Den antikapitalistischen Flügel aufbauen
2009 ist noch jung, die Krise noch lange nicht vorbei und die Rechnung im Wahljahr noch nicht präsentiert. Aber schon jetzt steht eines ganz oben auf der Tagesordnung. Um den Klüngelrunden etwas entgegenzusetzen, ist der Aufbau eines linken, antikapitalistischen Flügels der sozialen Bewegungen unabdingbar. Dieser muss die Forderungen der AktivistInnen artikulieren, sichtbar machen und gegen den Willen der Spitzen der sozialen Bewegung für diese eintreten. Vor allem muss er aber auf Forderungen bestehen, die wenigsten teilweise mit der kapitalistischen Logik brechen.

Wir brauchen am 28. März die Aktion möglichst vieler Menschen – auch noch danach. Aber wir brauchen in der schlimmsten Krise seit 1929 auch eine politische Stoßrichtung, die radikal die Interessen der Lohnabhängigen verteidigt und ihnen eine Perspektive bietet, die das System ansatzweise in Frage stellt. Konkrete Forderungen wirken obendrein viel mobilisierender! Wann, wenn nicht jetzt, muss die linke und soziale Bewegung Forderungen aufstellen, die eine radikale Antwort auf die kapitalistische Krise geben? Niemandem ist geholfen, wenn wir mit Wischi-Waschi-Forderungen auf der Straße sind, die keine konkrete Kampfperspektive aufzeigen.

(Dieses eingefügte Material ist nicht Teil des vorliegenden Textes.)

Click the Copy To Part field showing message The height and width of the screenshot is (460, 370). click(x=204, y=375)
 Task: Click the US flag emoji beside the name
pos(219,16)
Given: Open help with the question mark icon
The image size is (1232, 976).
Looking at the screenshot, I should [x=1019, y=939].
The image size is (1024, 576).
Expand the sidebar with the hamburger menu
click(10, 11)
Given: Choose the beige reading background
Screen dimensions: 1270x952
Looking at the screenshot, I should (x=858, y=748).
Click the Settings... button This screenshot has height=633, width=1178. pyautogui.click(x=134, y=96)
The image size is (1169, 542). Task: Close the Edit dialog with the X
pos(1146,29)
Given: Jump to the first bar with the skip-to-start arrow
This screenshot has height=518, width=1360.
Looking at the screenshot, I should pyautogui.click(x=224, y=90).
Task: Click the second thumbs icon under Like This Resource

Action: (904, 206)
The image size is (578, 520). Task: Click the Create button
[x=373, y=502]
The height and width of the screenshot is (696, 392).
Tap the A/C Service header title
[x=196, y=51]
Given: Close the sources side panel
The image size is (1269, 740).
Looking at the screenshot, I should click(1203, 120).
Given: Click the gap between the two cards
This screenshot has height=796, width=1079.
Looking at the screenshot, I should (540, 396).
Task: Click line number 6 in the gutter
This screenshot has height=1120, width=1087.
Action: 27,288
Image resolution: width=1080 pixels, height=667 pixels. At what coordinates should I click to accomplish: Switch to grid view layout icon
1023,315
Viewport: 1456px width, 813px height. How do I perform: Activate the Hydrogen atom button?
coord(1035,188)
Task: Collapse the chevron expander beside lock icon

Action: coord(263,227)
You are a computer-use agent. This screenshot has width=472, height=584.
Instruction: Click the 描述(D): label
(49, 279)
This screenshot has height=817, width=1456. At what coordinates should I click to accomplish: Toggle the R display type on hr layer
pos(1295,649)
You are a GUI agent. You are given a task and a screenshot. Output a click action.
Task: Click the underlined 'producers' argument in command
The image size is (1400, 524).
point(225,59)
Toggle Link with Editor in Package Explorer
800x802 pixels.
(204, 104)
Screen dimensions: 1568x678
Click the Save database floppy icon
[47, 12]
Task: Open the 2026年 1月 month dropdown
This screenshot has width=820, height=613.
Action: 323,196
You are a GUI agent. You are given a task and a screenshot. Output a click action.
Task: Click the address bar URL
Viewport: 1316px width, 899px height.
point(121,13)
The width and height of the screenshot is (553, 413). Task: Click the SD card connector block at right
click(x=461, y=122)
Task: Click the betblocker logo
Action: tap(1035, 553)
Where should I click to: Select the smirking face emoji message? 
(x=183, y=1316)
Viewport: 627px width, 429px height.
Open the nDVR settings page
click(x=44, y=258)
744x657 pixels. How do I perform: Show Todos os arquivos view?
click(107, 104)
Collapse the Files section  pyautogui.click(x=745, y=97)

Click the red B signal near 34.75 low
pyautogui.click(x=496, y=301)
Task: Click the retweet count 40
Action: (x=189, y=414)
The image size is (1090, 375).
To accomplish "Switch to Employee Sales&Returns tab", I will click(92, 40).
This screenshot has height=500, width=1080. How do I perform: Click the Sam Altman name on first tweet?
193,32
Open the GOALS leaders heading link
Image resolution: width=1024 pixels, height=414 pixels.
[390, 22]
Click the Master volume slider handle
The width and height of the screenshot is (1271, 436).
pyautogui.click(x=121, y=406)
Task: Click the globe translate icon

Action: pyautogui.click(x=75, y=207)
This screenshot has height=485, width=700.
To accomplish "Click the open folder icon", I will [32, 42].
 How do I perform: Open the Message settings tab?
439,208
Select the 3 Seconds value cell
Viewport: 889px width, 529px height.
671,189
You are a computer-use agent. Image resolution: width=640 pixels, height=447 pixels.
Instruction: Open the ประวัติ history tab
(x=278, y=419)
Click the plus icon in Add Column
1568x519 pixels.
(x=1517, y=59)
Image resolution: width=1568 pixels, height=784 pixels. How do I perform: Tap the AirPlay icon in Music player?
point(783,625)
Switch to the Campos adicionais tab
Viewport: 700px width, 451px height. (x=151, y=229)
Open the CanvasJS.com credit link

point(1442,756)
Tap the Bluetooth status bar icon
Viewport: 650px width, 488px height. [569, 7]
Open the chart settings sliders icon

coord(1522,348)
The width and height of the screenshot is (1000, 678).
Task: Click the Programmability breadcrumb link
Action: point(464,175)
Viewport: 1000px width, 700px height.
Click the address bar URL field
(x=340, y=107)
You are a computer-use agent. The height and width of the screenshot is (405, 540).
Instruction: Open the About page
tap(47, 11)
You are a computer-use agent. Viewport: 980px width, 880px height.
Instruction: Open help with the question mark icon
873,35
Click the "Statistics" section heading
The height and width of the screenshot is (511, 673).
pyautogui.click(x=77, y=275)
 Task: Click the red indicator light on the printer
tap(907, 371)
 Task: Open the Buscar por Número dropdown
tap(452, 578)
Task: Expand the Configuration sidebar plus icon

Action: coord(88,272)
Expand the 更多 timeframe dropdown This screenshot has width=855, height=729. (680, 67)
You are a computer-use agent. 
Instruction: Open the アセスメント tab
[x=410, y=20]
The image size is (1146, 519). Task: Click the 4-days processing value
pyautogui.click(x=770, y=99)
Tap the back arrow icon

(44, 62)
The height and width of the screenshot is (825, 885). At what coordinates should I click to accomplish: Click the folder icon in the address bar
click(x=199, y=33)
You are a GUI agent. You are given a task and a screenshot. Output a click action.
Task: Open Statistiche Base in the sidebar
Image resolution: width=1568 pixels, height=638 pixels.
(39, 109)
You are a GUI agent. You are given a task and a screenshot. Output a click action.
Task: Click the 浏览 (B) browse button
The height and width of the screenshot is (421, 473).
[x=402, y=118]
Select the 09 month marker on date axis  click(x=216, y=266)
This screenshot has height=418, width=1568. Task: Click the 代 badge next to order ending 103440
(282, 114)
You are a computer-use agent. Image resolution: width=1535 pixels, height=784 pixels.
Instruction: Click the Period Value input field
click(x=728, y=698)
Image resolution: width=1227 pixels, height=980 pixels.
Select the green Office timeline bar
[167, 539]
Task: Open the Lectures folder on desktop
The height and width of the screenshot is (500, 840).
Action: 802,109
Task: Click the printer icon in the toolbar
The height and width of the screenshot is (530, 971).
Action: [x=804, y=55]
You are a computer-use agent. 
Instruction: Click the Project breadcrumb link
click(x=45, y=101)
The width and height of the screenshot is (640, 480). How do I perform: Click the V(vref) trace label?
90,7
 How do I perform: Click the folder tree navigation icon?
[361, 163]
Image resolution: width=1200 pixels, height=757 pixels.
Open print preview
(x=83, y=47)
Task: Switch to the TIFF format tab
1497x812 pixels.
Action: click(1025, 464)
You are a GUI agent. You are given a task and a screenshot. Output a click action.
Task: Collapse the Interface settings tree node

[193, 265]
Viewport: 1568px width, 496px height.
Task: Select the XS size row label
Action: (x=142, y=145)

Nach dem Protest ist vor dem Protest
Wir treten ebenfalls dafür ein, den Spaltungsversuchen der GewerkschaftsbürokratInnen, die sich und ihre Mitglieder von den „radikalen“ Forderungen fernzuhalten suchen, nicht mit ultra-linken Argumenten auf dem Leim zu gehen. Nach
dem Motto: „Die werden schon sehen, was sie davon haben.“ Am 16. Mai (DGB-Demo) und am 5. September (IG-Metall Aktion) brauchen wir deshalb ebenfalls einen klassenkämpfer­ischen, antikapitalistischen Flügel, der dem Komplex aus Standortlogik und Sozialpartnerschaft, den die Bürokratie bildet, etwas entgegenzusetzen weiß.